Whilst wine had a prominent position in early ancient societies, it was expensive to make. It had to be sealed from contact with air otherwise would quickly turn into vinegar. First stored in difficult to make goat skins, the advance in pottery was a major break-through. Amphorae could easily be sealed with raisin (which we still find in today’s Retsina wine in Greece), their handles allowed them to be tied together and made them easy to store in the sand filled hull of merchant vessels. Wine production thus expanded considerably and wine was consumed as widely as beer. The international wine trade which is so well documented in ancient pottery could take off.

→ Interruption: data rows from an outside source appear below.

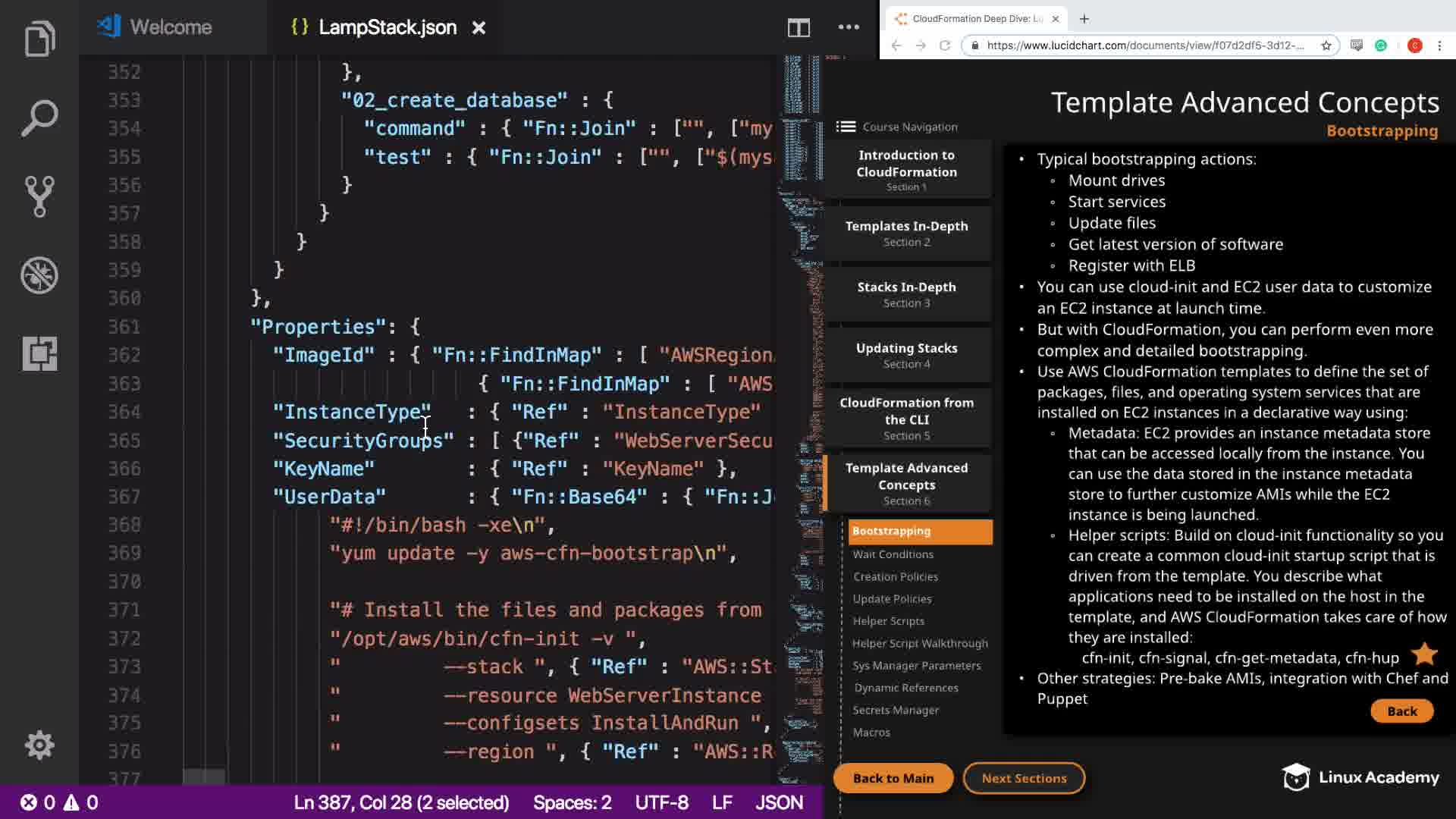Open the Search panel icon
The height and width of the screenshot is (819, 1456).
pos(39,118)
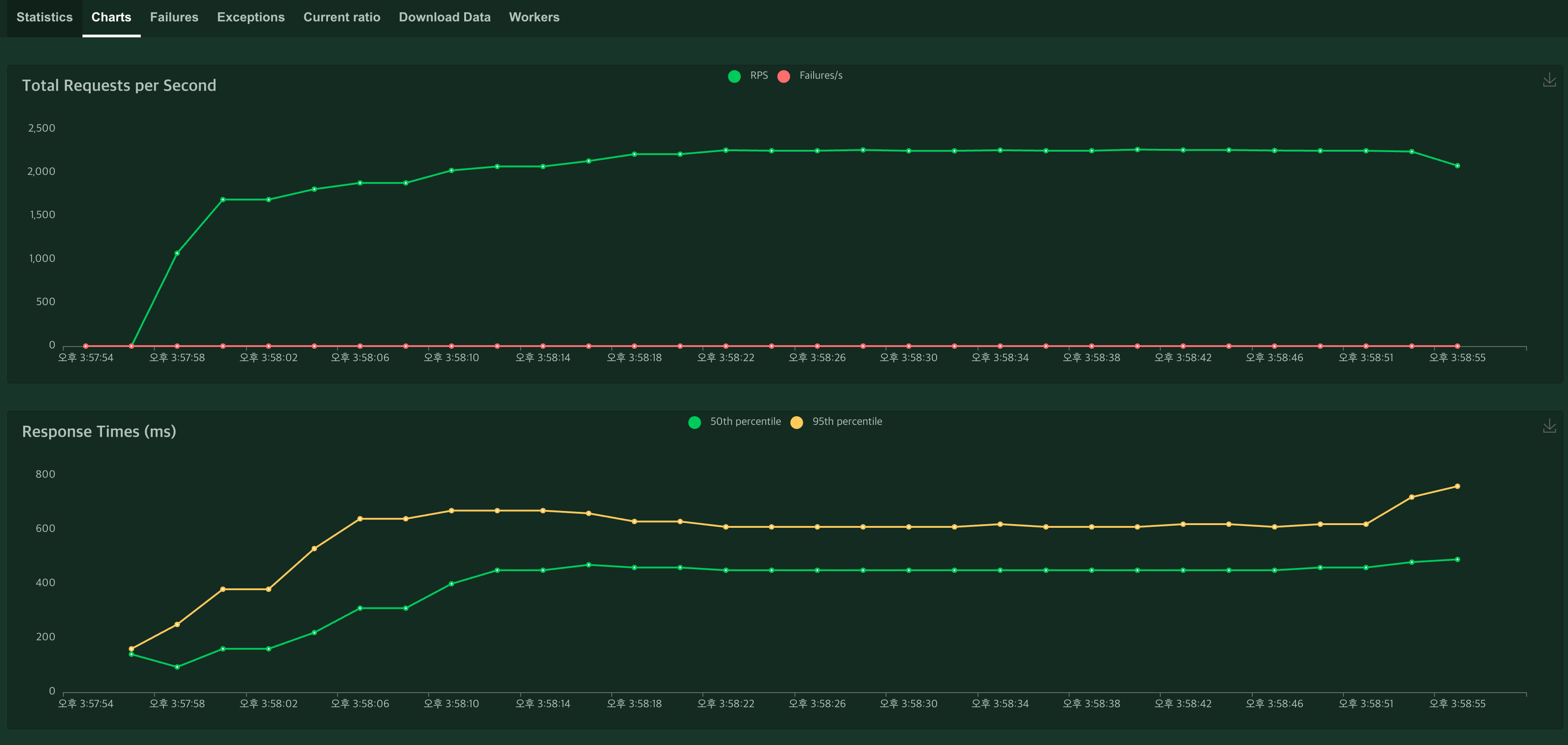This screenshot has width=1568, height=745.
Task: Toggle the 50th percentile legend marker
Action: tap(695, 423)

But coming back to the original question. Was it as delicious as today’s wines? Sadly, the answer is no. Wine was never consumed pure. It was always diluted and often on the brink of turning into vinegar. The famous 2 litres of wine the Roman Legionnaires consumed every day were probably closer to a thin vinegar-water mix than to our idea of wine. However, since alcohol killed unwanted bugs drinking wine was considered to be healthy.

Under the Romans, wine production became a thriving industry. Wherever there were Roman soldiers, wines were planted. Eventually, wine was produced in every corner of the Empire - even in the south of England. After the collapse of the Roman Empire in the 5th century AD, the church would continue the tradition.Wine was a key part of the Holy Mass. In many places, monks took over wine production.

This story is not complete without mentioning another invention that helped keeping wine from turning into vinegar: the oak barrel invented in the Roman province of Gallia, today’s France, in 100 AD. It allowed the save storage of much larger quantities of wine and made it easy to transport. For almost 2’000 years, the barrel remained the key storage vessel. It only changed with the Industrial Revolution which made the production of large quantities of high quality glass possible. The glass bottles in which the delicious Turkish wine is sold today had arrived.